March 12, 2014 in Editorials, News, Opinion

The Associated Press

Senator Melanie Sojourner

Senator Melanie Sojourner

Sen. Melanie Sojourner, the first-term state senator from Adams County, seems to have forgotten an important commitment she made; showing up for work shouldn’t be optional.

Senate records show Sen. Sojourner has missed one out of every 10 roll calls so far in the 2014 Legislature. All other local representatives have perfect attendance.

The sad part about this isn’t the fact that she missed the time in the job she so vehemently sought; it’s her apathetic attitude about her responsibilities.

When asked about her high truancy rate, Sen. Sojourner points to all kinds of excuses, most ridiculously that the office of state senator is a part-time job.

She’s technically correct.

Mississippi’s lawmakers are, in fact, part-time because the Legislature generally only meets once a year and usually just for a few months — barring a special session called occasionally by the governor.

But part-time employees cannot pick and choose the days and hours they work and neither should state senators.

Employers — in this case, citizens for whom Sen. Sojourner should be working — expect part-time workers to show up when work is scheduled.

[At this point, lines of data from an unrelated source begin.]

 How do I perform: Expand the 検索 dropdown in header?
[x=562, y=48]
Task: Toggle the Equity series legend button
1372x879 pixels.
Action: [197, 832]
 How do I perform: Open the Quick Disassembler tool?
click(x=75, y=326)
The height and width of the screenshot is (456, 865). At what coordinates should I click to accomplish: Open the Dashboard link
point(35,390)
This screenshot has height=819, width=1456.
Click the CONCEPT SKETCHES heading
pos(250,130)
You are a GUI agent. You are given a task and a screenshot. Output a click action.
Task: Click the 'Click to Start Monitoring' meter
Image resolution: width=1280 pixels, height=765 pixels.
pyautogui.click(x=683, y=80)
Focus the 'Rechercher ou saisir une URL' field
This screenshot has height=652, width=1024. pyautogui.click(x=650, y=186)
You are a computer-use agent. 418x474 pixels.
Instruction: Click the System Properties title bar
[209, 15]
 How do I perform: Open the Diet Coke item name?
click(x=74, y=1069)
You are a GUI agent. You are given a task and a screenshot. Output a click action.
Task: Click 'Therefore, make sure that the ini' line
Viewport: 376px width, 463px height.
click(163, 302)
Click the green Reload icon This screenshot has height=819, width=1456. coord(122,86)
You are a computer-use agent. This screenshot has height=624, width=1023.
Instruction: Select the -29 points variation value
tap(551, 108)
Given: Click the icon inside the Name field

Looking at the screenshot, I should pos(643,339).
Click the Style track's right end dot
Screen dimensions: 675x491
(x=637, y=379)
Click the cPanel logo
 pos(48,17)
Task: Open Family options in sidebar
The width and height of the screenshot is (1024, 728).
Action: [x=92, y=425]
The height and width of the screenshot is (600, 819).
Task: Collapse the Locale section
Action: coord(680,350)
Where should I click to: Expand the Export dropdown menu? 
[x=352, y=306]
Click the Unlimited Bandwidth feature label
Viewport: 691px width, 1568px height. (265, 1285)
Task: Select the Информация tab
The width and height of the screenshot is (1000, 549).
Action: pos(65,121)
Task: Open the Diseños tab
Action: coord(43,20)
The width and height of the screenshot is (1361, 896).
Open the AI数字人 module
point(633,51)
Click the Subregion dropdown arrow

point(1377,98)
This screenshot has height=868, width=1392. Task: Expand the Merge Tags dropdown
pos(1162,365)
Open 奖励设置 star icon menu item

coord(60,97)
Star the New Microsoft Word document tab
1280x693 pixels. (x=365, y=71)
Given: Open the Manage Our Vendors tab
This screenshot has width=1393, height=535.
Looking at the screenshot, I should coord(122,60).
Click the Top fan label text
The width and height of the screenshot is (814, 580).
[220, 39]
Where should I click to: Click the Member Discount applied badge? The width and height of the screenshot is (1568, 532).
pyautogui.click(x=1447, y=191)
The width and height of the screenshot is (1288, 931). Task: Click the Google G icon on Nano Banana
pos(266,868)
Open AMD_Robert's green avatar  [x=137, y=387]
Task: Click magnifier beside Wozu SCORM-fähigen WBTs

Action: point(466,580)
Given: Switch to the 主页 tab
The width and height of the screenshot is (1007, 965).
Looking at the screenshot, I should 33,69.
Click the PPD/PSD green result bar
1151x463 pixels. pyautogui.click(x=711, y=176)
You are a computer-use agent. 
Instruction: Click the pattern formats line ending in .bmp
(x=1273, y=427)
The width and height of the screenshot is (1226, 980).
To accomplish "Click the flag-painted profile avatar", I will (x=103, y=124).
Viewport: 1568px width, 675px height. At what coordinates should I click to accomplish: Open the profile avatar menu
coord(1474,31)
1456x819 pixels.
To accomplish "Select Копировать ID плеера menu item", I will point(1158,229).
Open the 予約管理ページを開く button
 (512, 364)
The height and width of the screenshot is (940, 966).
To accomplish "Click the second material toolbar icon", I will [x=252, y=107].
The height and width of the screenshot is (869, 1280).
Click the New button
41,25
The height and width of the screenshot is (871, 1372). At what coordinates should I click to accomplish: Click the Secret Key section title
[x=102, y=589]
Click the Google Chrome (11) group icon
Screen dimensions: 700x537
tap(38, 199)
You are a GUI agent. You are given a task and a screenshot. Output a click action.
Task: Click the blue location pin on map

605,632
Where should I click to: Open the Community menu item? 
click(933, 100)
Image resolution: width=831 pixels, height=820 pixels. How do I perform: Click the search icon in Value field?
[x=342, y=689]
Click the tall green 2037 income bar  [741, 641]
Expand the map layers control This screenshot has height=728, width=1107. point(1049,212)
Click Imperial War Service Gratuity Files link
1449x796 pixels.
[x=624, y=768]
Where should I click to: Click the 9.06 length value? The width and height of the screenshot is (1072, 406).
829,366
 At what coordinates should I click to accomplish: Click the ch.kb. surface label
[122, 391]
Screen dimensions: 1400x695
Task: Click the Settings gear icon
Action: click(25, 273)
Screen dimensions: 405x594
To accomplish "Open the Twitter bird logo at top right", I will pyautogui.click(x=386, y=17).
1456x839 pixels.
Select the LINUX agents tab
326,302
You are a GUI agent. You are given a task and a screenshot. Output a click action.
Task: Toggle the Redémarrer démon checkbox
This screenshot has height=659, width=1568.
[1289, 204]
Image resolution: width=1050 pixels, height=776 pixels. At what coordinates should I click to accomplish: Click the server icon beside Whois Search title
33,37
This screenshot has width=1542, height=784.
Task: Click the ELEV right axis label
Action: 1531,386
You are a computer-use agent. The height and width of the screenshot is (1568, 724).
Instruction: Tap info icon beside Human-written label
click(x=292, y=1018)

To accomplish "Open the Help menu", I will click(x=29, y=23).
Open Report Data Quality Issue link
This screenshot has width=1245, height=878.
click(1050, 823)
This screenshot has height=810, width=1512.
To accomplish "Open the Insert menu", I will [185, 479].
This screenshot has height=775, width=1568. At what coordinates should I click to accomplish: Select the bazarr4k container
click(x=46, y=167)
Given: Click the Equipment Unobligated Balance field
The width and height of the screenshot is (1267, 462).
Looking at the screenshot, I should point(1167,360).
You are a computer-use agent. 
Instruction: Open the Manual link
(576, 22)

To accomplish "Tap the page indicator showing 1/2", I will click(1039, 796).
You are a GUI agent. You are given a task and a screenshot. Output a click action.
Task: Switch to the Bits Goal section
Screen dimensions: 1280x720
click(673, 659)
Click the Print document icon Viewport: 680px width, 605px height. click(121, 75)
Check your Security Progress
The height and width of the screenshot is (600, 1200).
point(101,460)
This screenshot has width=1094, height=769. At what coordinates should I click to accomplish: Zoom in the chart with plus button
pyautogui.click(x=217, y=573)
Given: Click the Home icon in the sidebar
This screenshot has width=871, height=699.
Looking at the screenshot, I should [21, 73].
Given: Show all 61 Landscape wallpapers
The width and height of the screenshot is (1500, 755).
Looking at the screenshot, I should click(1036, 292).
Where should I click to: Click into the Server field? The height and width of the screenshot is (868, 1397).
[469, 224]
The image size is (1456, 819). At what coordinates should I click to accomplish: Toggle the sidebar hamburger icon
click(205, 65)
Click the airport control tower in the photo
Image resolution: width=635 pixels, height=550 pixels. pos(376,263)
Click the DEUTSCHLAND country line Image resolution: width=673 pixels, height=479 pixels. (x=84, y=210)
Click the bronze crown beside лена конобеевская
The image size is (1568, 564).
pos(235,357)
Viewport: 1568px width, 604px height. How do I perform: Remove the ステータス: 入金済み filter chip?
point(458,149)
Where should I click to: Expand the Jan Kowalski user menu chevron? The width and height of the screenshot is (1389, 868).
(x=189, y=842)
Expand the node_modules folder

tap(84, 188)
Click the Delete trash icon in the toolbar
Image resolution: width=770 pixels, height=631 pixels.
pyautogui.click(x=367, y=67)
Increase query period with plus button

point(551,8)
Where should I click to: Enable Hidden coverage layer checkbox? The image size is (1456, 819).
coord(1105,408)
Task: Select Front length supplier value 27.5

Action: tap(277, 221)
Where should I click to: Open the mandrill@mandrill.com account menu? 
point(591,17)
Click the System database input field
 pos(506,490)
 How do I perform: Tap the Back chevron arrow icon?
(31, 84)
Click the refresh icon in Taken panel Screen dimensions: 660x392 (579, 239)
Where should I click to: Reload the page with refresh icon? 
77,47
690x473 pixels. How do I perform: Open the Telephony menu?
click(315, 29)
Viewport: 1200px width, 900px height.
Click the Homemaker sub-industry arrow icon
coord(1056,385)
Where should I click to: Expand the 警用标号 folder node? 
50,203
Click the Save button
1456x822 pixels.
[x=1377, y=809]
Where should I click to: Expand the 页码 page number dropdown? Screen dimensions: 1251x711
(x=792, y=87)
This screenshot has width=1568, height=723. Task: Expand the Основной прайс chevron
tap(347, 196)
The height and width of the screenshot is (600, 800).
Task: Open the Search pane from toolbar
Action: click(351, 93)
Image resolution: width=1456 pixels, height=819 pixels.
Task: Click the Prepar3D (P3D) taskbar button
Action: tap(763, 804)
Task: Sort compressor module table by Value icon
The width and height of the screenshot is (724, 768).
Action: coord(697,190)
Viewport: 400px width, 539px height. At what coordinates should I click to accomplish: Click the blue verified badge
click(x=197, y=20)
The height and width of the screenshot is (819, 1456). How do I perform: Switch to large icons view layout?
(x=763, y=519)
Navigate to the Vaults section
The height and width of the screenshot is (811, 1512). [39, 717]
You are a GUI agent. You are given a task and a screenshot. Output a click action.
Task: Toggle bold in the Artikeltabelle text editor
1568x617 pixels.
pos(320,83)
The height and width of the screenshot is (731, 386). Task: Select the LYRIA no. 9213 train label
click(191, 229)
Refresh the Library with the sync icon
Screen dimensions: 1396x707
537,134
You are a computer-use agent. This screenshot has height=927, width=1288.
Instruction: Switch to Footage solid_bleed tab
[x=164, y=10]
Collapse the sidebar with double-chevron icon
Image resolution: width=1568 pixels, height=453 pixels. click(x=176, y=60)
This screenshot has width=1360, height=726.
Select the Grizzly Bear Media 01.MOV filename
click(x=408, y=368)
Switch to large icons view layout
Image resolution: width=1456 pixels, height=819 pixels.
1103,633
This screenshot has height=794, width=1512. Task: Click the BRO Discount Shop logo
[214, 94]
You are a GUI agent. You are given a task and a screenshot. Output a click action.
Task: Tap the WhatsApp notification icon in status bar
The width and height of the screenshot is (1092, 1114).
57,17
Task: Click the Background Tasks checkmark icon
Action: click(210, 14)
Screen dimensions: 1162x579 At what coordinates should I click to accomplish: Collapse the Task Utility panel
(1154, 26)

Sen. Sojourner should realize when she signed up for the job — the job of working for the people in her district — that the schedule is set well in advance and the public expects her to at least show up.

At the very least, she should apologize publicly for falling short of her duties while working a second job — helping another truant state senator, Chris McDaniel — seek a higher office.

Perhaps both of them should refocus on doing the work voters elected them to do before they see more responsibility that clearly has yet to be earned — at least not through attendance records.